R Package Quality: Code Quality
This is part four of a five part series of related posts on validating R packages. Other posts in the series are:
- Validation Guidelines
- Package Popularity
- Package Documentation
- Code Quality (this post)
- Maintenance
In this post, we’ll take a closer look at code quality and how we can use automated tools
to quickly get a feel for a package.
The obvious package check is R CMD check
.
Anyone who has created a package, is familiar with constantly running R CMD check
to ensure that
their package is note, warning and error free.
However, that’s not the only tool we can draw on.

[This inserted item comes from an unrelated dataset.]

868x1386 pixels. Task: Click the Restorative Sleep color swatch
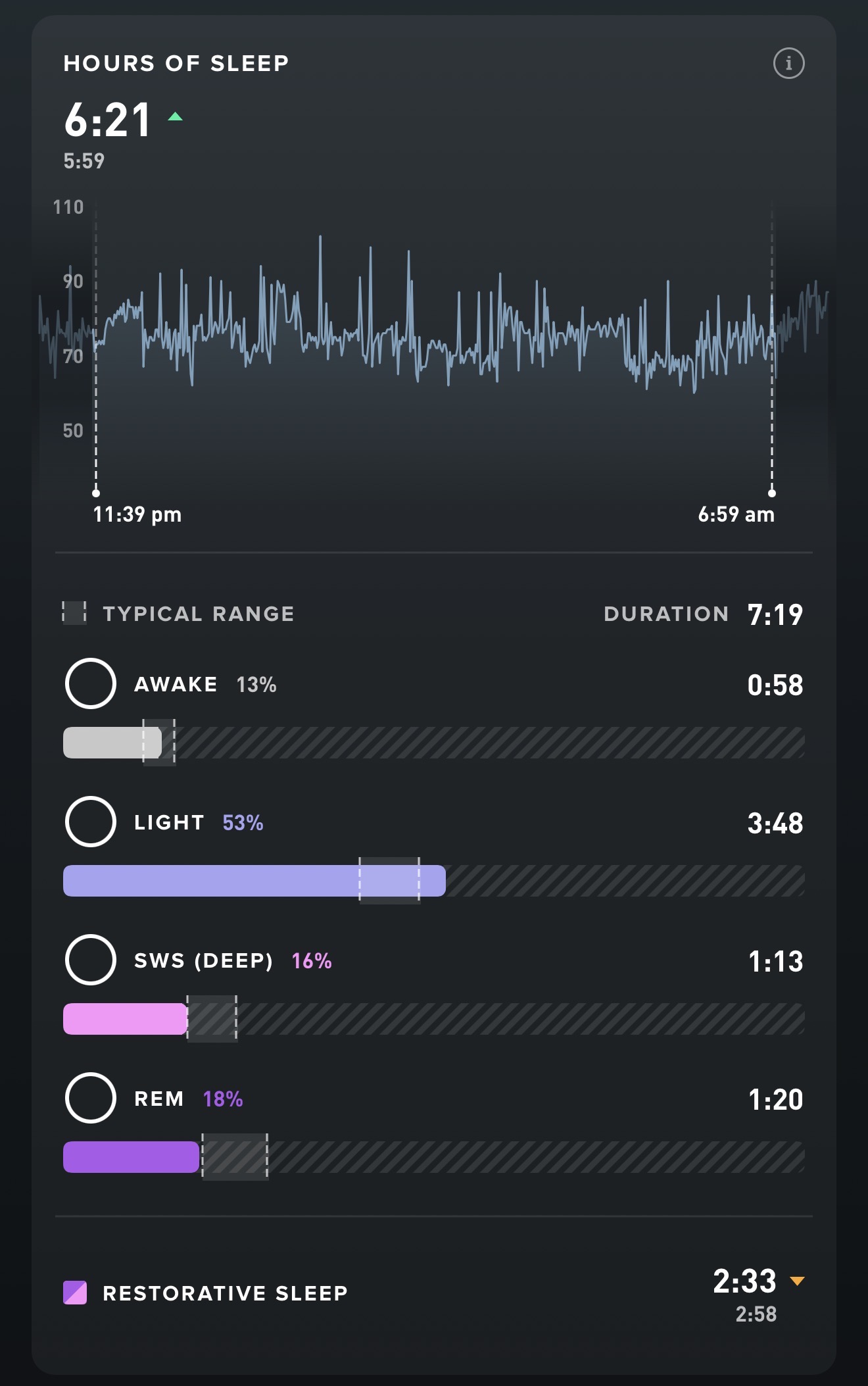(x=75, y=1293)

Codebase size, security vulnerabilities and the number of exported functions all give a hint
to the package quality.
When validating R packages, code quality contributes around 50% to the total. Remember to check out our dashboard to get an overview.

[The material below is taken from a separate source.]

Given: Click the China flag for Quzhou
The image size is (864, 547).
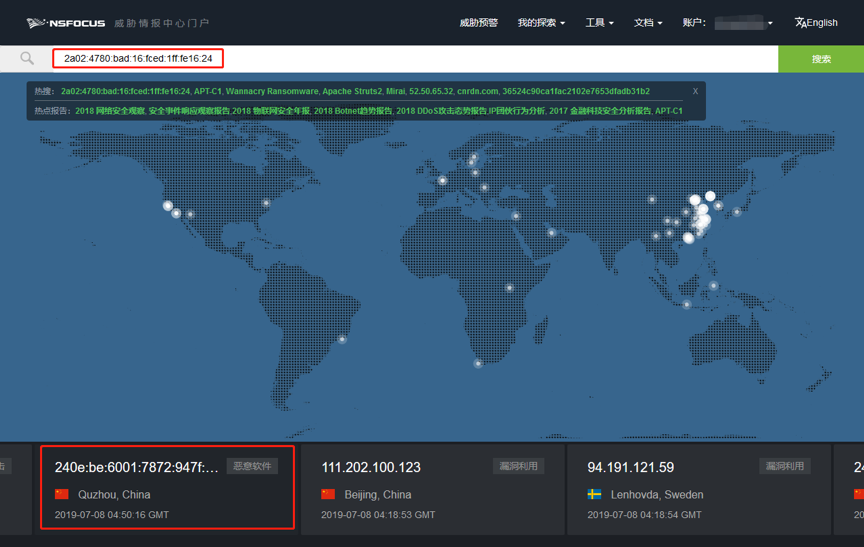Looking at the screenshot, I should pyautogui.click(x=62, y=494).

Score 1: Passing R CMD check
The bedrock of all good R packages!
Packages are downloaded, installed and the standard R CMD check
is performed.
The score is the weighted sum of errors (1) and warnings (0.25), with a maximum score of 1 (no errors or warnings) and a minimum score of 0.

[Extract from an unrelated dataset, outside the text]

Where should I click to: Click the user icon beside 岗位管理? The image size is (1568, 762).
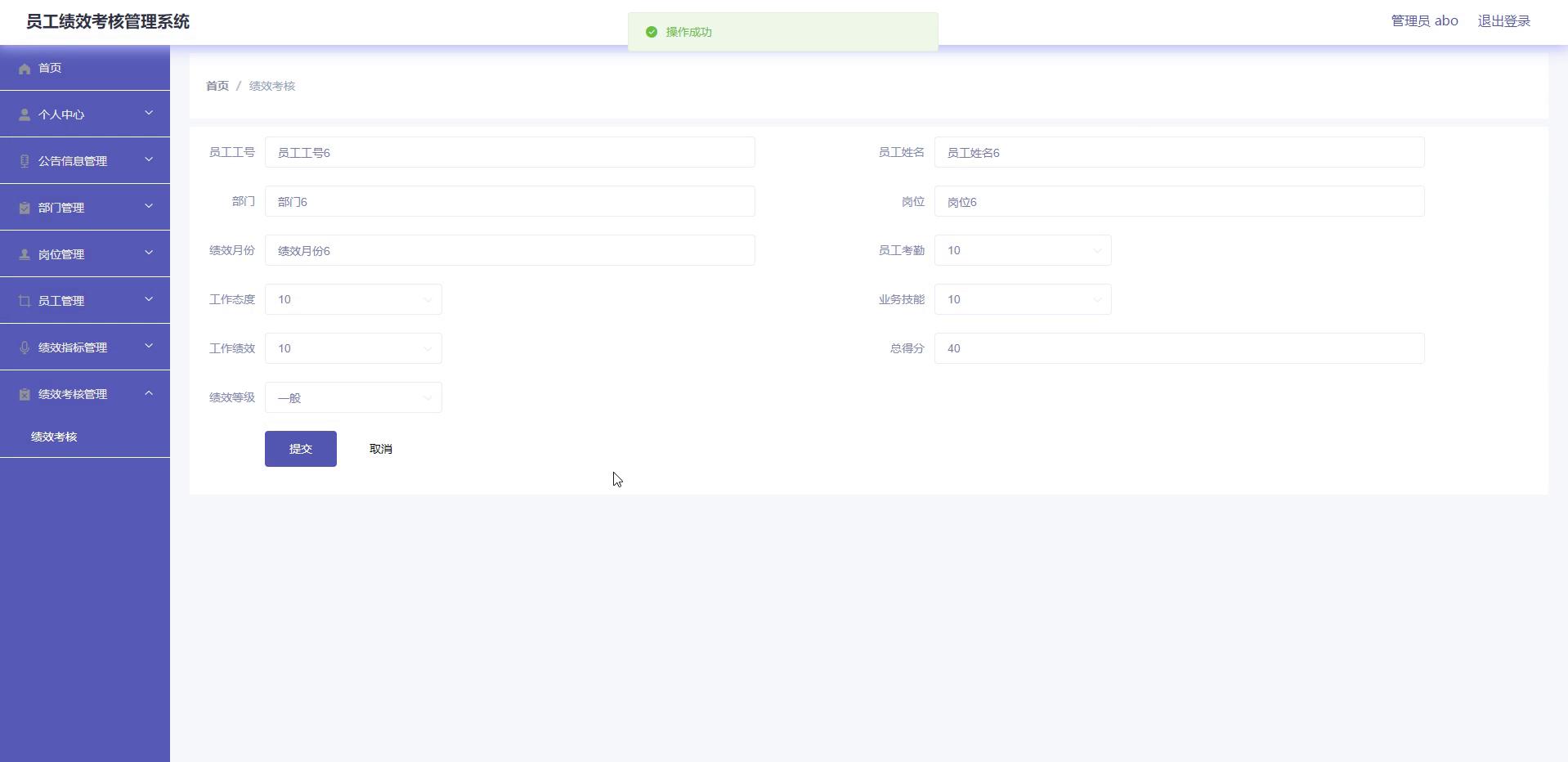[25, 255]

Essentially, the metric will allow up to 1 error or 4 warnings before returning the lowest score of 0.
We are working on being more discerning on notes and warnings, but just now, it’s a relatively simple metric that highlights packages with potential issues.
Score 2: Codebase Size
This score is based on the R codebase size, as determined by the number of lines of R code. The general idea is that larger codebases are harder to maintain. Of course, the obvious question is “what is a large R base”?
Instead of coming up with arbitrary numbers, we analysed all packages on CRAN (2025/03). If a package is in the lower quartile for codebase size, the package is scored 1. Otherwise, the empirical CDF is used.
For those who are interested, the largest R package on CRAN had 100,000+ lines of R code!
Score 3: Security Vulnerabilities
If a package has a known security vulnerability, it receives a score of 0.
This uses the {oysteR}
package to detect issues.
Score 4: Release
This is a binary score, if the package under assessment is the latest version, it’s scored 1. Otherwise, a 0 is returned. We did investigate using a more sophisticated scoring system based on minor and major releases. But within the R community, semantic versioning isn’t consistently followed, so we opted for a simpler rule.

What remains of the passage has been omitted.